The group's leader, Rabbi Arik Ascherman, said that according to "the evidence we have received, it is pretty clear it was arson," but he would not say who might have carried out the attack.
At about 3 a.m., Israeli police received a report of a burning house in the village of Duma. The home belonged to Ibrahim Dawabsheh, who was taken to the hospital after suffering from smoke inhalation, according to Israeli police spokeswoman Luba Samri.
No one else was injured in the fire, Samri says.

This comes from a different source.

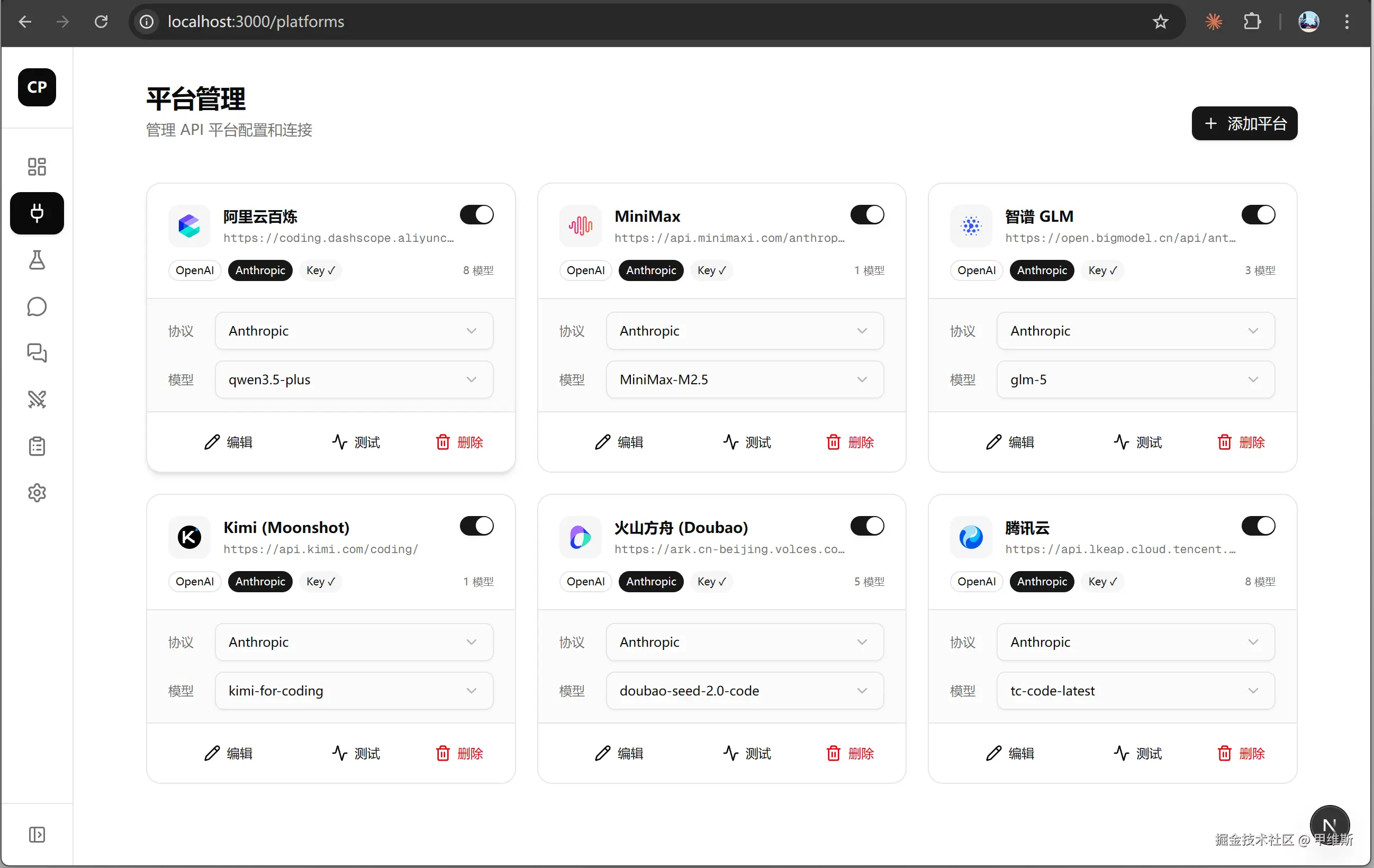
Task: Toggle off the 智谱 GLM platform
Action: (1258, 215)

Dawabsheh is the key witness to the arson attack in the same village that killed three members of his extended family in late July: 18-month-old Ali Dawabsheh and his parents, Saad and Reham Dawabsheh.

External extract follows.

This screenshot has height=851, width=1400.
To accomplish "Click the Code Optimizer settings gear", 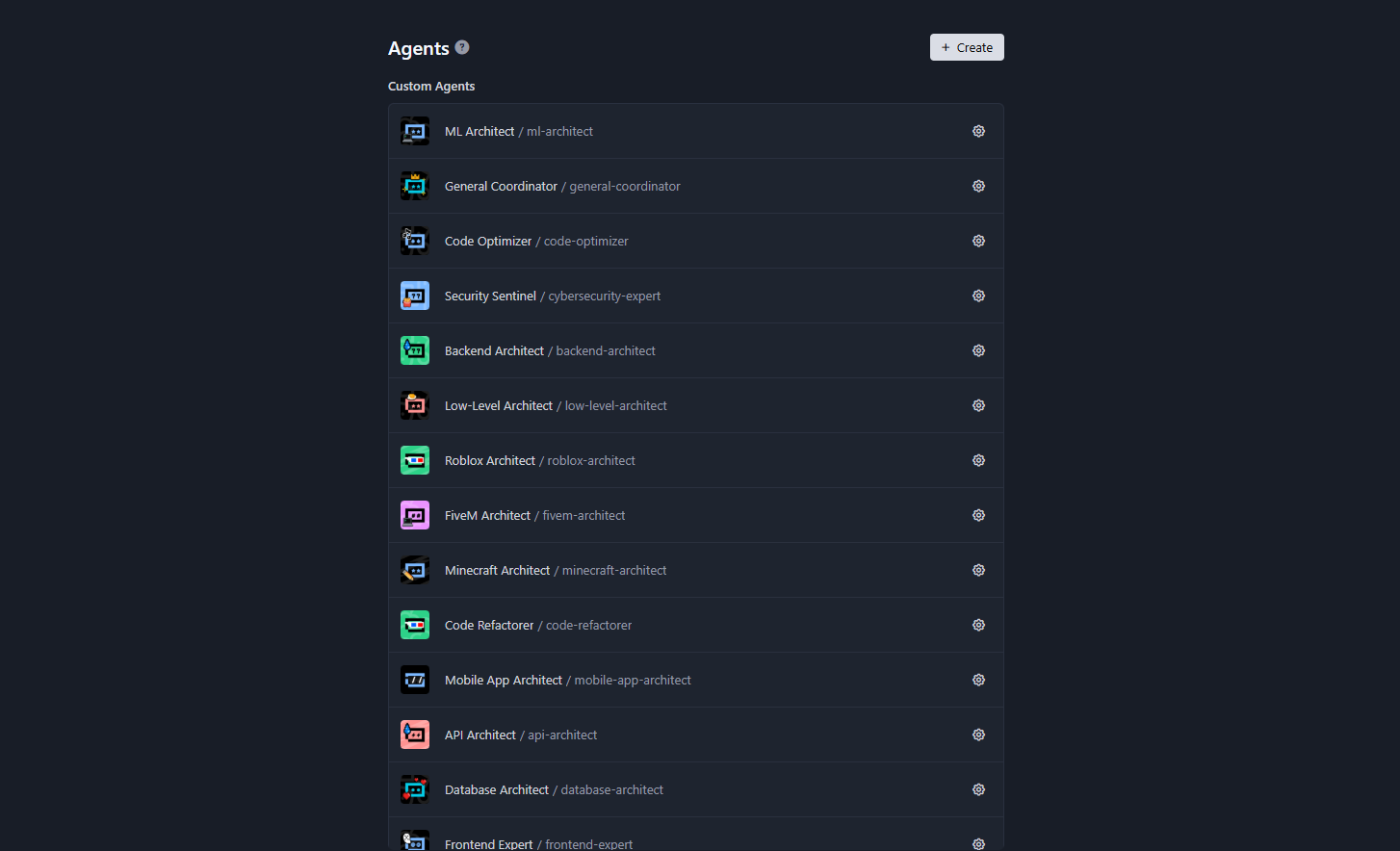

Their son, Ahmad, 5, suffered severe burns over 80% of his body, and has been undergoing months of hospital treatments.
A joint statement released Sunday evening from the Israel Security Agency and Israel police said, "There is a growing assessment that this was not nationalistic in nature. The initial findings at the scene are not consistent with the characteristics of deliberate arson by Jews."
All other details of the investigation remain under a gag order, the statement read.
Amiram Ben-Uliel, 21, a Jewish extremist known to Israeli authorities, was charged in the July firebombing. A minor was charged with being an accomplice to the attack.
In a statement issued Sunday morning, PLO Executive Committee member Dr. Hanan Ashrawi condemned the latest suspected arson, blaming the Israeli government.
"Since Israel and its army have done very little to prevent further settler violence against Palestinians or to hold the settlers accountable, we call on the international community to act urgently and to assume its responsibilities to protect the Palestinian people and to put an end to the impunity that Israel and its settlers continue to enjoy at the expense of Palestinian lives."